- Occupation: Engineer
- Employer: Williams F1 Team
- Known for: Formula One engineer
- Title: Chief Optimisation and Planning Officer

= Piers Thynne =

British engineer

Piers Thynne is a British Formula One and motorsports engineer. He is currently the Chief Optimisation and Planning Officer for the Williams Formula One team.

==Career==
Thynne began his career in motorsport with Ascari Cars and held a senior project-management role at Xtrac, developing experience in transmission programmes and high-performance manufacturing. Thynne then joined McLaren Racing in 2008 initially working in programme management, becoming Gearbox Programme Manager before being promoted to Head of Programme Management in 2012. He later served as Head of Programme and Operational Logistics from 2017 to 2019, coordinating car build, supply-chain integration, and race logistics.

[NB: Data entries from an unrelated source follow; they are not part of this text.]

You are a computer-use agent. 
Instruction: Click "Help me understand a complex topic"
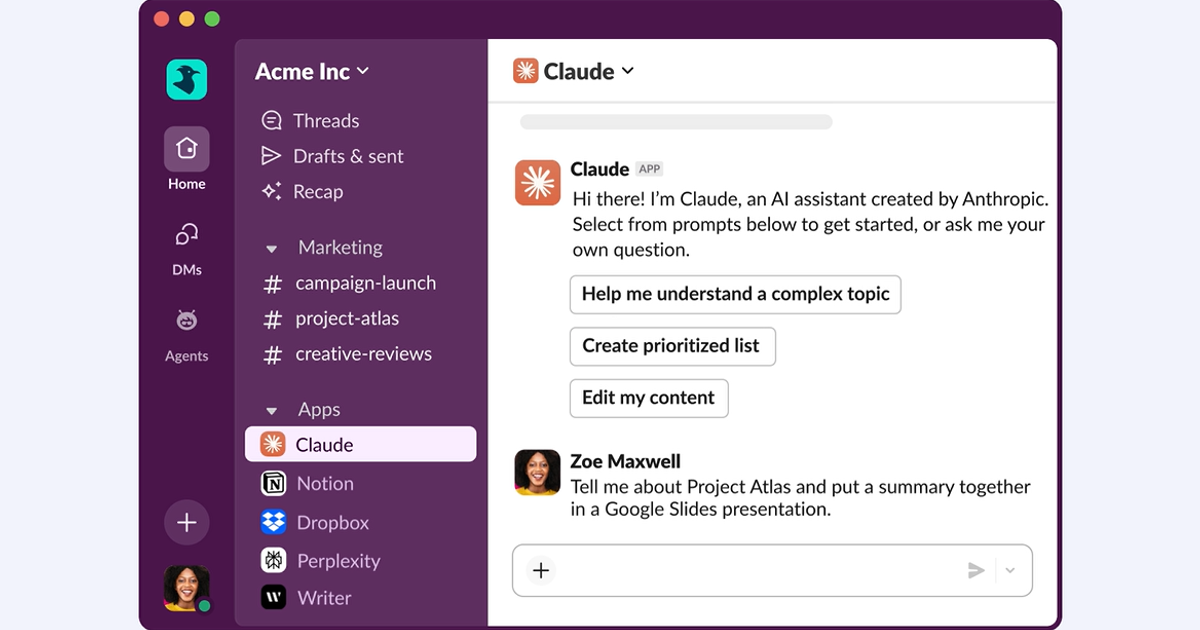[x=735, y=294]
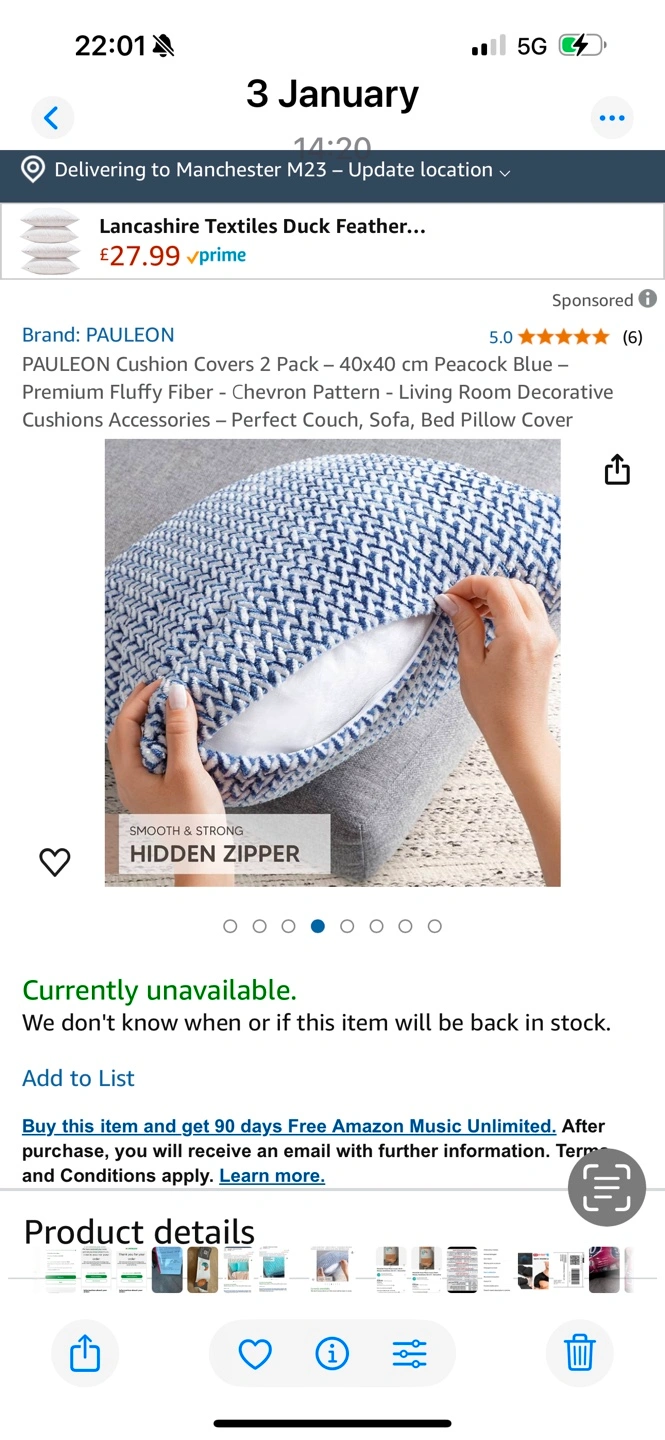665x1440 pixels.
Task: Tap the product image share icon
Action: click(x=617, y=470)
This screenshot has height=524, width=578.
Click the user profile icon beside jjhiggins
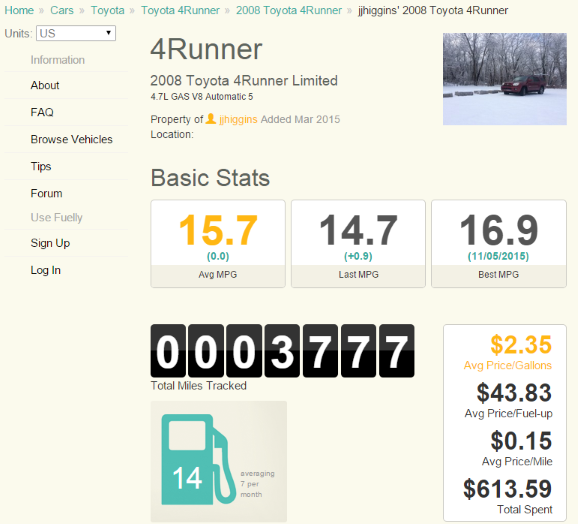(210, 119)
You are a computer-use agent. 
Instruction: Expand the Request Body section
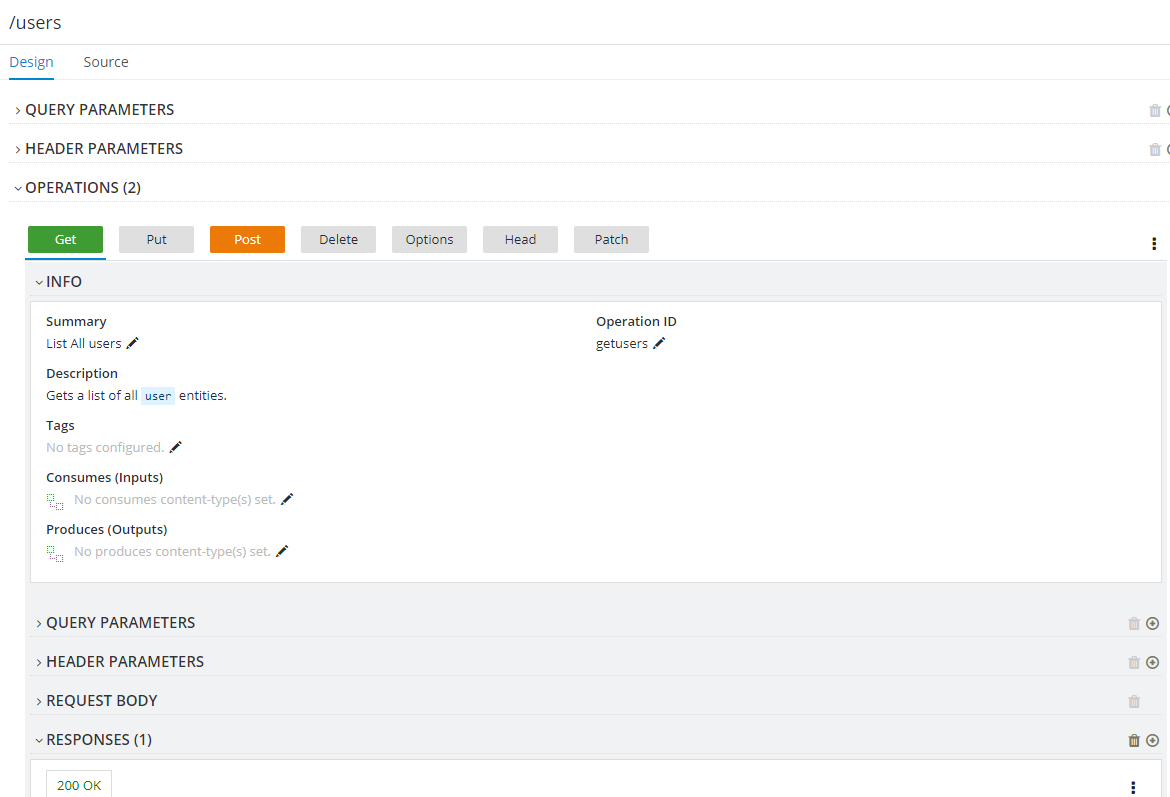(x=102, y=700)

In July 2019 he was appointed Production Director, and subsequently Operations Director in 2021, with responsibility for the factory's operational strategy, including project management, quality, manufacturing, build, test, logistics, and transport functions.

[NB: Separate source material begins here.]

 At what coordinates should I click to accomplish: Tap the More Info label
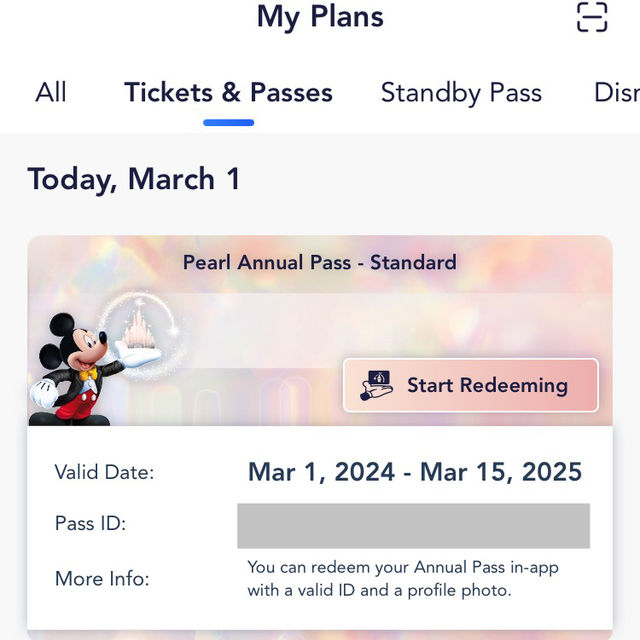(102, 579)
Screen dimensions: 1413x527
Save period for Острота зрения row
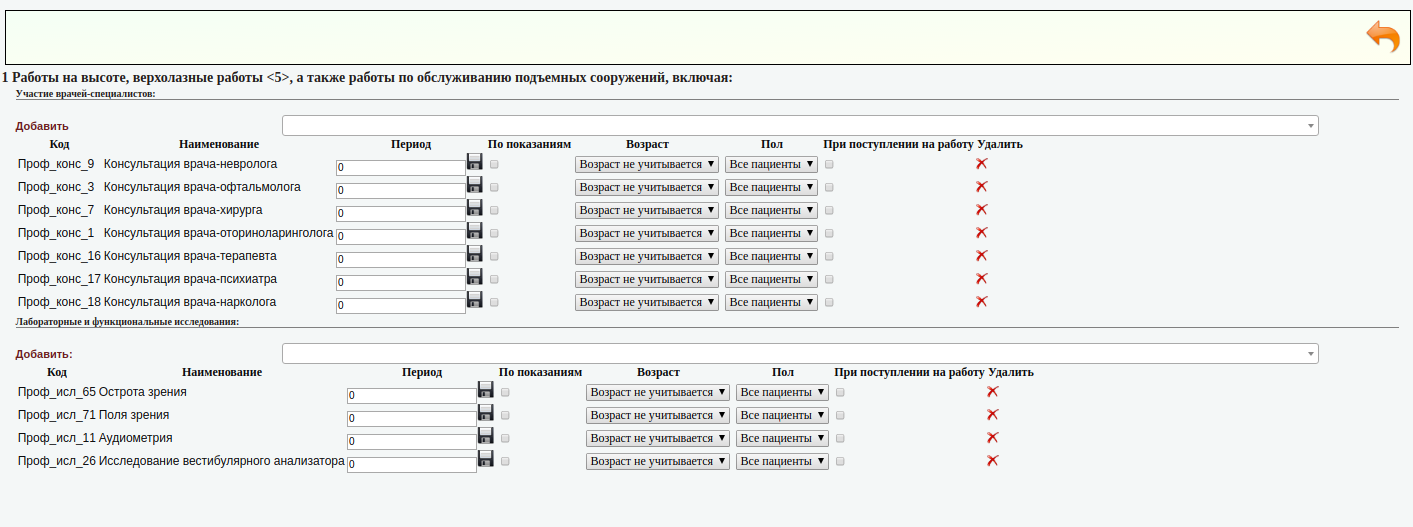click(x=486, y=389)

Thynne became Chief Operating Officer in March 2023; in this role he supported Team Principal Andrea Stella in overseeing the organisation's operational and manufacturing functions, driving performance, innovation, and efficiency across all areas of the Formula One team. He has played a key role in McLaren's return to the front of the grid, contributing to the team securing the Constructors’ Championships in 2024 and 2025.

In May 2026, Thynne left McLaren and joined Williams in the role of Chief Optimisation and Planning Officer.